_WHAT IS EXPECTED_: Look through the entries below and report every line that has "resize".

(Stored dataset items)
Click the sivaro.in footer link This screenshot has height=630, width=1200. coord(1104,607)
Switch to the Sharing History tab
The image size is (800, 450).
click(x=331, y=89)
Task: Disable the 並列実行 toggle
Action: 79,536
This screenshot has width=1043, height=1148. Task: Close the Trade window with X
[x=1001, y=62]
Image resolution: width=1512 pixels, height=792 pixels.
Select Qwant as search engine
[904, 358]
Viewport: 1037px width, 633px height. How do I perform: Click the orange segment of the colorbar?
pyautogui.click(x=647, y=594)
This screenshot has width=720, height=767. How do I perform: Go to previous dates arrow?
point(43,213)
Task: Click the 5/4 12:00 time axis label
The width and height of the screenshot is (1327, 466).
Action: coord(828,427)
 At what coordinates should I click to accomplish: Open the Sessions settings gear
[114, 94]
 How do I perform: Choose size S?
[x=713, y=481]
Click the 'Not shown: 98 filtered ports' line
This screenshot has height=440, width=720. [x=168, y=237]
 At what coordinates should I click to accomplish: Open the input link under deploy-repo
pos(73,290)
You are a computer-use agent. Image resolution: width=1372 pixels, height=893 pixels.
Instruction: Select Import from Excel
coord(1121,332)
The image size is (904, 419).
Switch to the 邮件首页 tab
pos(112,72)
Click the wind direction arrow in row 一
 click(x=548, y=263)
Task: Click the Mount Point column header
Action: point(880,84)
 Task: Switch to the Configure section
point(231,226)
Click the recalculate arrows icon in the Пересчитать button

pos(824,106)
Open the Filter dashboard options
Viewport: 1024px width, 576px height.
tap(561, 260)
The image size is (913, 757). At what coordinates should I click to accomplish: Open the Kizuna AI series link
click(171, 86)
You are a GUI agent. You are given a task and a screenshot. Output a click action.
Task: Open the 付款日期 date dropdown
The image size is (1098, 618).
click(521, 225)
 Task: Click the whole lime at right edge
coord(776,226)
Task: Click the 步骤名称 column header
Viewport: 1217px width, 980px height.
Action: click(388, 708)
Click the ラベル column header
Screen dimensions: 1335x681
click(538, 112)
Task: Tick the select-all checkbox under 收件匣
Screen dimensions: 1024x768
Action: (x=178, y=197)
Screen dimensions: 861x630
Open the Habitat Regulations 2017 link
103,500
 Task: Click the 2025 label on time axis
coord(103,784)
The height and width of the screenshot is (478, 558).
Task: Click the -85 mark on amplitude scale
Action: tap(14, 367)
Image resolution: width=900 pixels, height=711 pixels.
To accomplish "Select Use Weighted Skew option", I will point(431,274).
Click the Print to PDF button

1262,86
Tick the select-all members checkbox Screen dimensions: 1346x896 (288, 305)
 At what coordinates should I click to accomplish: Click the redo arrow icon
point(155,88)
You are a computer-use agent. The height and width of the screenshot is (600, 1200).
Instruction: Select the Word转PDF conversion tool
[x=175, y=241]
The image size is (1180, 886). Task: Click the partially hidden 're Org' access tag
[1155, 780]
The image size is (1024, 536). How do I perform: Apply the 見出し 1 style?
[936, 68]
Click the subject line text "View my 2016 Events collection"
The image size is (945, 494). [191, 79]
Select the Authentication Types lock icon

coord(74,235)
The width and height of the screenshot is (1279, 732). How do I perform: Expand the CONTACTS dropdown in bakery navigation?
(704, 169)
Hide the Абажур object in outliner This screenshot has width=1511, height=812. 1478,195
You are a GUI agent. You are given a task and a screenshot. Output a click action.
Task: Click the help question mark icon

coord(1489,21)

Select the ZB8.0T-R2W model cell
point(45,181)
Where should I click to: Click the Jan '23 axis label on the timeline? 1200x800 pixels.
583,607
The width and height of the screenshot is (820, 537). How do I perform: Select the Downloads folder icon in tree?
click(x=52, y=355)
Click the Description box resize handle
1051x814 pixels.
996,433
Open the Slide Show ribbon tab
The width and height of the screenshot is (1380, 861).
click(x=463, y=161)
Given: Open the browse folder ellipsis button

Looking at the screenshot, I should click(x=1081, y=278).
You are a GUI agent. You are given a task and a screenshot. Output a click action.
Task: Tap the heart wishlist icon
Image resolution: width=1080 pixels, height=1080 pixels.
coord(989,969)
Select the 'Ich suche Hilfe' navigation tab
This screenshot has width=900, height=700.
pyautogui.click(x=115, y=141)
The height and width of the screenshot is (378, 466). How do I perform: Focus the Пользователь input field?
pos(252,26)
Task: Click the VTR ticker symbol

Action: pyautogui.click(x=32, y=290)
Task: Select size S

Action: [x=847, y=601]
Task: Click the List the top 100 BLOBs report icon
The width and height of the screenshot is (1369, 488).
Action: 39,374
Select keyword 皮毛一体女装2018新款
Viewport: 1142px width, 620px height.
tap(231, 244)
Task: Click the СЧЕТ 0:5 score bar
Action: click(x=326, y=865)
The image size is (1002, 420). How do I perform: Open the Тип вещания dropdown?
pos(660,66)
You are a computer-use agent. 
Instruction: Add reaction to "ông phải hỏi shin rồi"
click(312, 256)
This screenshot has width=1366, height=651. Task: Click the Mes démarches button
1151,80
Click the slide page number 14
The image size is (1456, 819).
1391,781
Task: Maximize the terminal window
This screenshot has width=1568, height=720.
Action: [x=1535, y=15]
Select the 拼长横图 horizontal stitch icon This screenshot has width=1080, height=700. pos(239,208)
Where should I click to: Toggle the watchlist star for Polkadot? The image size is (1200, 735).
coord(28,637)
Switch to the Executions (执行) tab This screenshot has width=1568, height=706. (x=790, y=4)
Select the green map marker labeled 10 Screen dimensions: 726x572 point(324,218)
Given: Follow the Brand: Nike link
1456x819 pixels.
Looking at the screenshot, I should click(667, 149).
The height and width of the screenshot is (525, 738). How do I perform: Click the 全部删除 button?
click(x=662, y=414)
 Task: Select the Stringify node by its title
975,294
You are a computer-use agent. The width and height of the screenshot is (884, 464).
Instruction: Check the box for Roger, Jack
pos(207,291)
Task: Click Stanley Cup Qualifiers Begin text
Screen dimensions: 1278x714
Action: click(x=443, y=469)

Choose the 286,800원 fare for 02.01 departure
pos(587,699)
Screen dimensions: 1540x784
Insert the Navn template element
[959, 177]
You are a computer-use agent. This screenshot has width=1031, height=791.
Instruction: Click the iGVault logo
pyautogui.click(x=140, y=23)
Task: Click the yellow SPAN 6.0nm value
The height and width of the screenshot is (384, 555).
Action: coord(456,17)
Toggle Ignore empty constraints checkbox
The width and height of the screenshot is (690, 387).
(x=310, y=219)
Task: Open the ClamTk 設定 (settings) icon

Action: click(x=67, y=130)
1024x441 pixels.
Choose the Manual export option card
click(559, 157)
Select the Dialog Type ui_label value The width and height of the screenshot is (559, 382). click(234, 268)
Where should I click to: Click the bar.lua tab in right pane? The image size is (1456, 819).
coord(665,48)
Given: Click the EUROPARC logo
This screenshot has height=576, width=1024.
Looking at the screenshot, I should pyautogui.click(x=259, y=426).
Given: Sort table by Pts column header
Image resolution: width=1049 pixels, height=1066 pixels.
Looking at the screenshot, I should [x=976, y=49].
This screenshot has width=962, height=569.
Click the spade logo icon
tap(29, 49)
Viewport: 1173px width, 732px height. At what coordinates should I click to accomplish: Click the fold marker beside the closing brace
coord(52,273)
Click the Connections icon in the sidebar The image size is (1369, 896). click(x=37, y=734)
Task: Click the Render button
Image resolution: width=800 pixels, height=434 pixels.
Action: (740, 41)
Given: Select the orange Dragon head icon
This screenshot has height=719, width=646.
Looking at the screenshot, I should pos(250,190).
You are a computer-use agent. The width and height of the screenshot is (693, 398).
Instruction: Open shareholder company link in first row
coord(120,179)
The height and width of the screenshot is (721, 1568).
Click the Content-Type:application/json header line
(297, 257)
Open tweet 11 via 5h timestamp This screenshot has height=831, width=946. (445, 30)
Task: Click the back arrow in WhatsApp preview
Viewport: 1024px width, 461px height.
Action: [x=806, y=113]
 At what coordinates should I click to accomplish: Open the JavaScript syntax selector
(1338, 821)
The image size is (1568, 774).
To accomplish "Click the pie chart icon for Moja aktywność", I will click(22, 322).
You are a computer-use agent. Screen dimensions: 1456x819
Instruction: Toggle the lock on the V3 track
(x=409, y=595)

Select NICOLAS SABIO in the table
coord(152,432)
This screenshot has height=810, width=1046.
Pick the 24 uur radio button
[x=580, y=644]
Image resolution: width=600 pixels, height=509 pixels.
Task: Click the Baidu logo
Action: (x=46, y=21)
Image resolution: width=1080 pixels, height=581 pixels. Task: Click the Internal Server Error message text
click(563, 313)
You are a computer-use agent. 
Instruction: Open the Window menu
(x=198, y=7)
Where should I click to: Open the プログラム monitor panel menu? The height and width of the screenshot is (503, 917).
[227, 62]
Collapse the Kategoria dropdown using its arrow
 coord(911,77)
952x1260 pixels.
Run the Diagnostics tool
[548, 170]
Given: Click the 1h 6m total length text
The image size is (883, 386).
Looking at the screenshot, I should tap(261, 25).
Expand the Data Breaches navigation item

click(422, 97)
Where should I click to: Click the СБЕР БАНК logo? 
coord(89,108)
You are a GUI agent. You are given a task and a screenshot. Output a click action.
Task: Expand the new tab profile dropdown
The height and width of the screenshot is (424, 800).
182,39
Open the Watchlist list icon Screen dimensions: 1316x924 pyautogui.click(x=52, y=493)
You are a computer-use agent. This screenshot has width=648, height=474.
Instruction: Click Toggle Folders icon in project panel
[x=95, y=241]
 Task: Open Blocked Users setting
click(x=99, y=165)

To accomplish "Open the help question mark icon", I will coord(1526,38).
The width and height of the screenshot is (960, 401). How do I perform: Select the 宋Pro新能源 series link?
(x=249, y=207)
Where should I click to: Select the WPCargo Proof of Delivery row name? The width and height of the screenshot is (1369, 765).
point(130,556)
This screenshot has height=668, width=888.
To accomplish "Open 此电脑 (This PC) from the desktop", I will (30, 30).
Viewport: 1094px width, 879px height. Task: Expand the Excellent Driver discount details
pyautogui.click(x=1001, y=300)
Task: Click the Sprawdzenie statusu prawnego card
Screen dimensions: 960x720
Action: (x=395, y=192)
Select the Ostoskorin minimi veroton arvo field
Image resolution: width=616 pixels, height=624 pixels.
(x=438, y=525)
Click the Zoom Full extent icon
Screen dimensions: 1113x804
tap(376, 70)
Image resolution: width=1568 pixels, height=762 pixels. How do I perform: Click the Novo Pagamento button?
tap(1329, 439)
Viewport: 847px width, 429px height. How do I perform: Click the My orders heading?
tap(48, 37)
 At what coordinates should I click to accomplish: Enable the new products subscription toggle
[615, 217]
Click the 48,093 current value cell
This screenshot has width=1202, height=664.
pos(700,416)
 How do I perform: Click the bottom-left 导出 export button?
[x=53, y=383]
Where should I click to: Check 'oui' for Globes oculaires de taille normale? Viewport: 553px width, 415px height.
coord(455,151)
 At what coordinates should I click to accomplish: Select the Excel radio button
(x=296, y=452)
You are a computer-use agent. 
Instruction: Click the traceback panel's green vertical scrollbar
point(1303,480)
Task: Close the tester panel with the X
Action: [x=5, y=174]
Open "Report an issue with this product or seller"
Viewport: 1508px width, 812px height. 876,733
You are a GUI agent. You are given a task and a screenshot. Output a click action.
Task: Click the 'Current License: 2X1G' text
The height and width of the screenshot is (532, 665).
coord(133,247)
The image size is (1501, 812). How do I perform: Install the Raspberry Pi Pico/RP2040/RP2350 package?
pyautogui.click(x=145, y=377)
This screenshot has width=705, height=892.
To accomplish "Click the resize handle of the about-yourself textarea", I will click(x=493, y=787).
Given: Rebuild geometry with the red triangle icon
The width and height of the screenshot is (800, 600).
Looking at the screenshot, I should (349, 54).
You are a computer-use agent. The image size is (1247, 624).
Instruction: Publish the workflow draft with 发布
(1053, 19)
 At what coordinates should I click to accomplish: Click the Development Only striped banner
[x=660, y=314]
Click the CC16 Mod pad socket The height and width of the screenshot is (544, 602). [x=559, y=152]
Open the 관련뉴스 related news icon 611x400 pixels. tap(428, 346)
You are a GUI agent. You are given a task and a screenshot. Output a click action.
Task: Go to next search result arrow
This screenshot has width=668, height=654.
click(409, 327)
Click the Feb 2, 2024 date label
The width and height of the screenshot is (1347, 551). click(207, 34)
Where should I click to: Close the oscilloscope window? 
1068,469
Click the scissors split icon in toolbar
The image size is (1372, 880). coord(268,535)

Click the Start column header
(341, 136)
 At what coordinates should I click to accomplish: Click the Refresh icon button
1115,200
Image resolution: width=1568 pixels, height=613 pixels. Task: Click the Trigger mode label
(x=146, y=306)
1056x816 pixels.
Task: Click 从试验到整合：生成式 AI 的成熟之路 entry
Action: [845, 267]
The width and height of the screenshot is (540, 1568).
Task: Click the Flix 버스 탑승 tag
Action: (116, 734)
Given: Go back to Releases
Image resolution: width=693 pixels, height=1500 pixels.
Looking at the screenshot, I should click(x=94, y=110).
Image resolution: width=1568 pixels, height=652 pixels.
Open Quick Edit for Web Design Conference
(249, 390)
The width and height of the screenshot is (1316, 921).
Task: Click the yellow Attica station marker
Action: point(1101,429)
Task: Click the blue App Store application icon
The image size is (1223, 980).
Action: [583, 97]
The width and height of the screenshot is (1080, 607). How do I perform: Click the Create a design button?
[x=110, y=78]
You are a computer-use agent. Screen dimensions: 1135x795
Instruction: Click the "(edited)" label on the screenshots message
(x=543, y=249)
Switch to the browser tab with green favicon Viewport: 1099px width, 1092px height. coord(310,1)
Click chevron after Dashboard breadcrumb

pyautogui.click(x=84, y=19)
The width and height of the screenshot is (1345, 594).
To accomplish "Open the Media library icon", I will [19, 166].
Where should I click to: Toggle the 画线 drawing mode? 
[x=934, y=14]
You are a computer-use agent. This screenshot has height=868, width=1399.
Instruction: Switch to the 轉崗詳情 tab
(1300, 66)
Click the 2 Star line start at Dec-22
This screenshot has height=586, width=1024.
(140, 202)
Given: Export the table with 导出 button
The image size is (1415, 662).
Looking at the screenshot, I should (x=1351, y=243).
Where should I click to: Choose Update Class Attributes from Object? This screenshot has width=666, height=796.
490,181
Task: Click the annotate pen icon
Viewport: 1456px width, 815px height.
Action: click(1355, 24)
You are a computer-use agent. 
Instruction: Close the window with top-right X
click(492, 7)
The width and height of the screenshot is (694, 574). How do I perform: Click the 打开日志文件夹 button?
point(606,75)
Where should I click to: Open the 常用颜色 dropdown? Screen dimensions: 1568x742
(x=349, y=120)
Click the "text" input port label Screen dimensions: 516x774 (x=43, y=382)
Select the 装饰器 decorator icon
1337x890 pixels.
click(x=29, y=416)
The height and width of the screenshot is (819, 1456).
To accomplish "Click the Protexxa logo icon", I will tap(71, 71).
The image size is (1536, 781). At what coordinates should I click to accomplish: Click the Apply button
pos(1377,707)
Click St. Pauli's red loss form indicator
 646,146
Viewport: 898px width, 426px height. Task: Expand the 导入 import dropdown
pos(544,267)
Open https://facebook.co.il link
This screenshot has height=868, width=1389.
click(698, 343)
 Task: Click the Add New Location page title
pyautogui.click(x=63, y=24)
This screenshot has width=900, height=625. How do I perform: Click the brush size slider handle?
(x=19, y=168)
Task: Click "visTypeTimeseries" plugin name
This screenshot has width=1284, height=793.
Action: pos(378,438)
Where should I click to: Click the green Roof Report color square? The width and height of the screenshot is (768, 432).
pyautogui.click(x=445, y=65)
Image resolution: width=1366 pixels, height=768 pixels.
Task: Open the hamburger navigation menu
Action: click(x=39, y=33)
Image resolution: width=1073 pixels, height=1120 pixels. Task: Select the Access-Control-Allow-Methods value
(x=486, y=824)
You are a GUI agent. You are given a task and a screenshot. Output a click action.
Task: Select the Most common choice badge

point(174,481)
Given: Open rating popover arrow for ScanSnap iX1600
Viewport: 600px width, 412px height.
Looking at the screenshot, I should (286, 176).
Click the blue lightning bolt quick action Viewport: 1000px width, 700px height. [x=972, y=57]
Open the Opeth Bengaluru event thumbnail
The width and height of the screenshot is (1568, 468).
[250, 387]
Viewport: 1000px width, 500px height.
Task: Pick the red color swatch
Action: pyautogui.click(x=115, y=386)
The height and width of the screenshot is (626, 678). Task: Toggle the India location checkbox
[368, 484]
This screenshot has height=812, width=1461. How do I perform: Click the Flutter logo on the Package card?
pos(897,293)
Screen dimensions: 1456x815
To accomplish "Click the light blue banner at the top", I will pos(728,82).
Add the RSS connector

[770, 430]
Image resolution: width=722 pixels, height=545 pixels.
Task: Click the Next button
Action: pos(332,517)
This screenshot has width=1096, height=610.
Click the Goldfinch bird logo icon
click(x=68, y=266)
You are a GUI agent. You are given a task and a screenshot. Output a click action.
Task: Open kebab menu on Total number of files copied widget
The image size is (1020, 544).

_ANSWER BOX_:
Click the Description box resize handle
To accomplish "Click the resize handle of the about-yourself textarea", I will click(x=493, y=787).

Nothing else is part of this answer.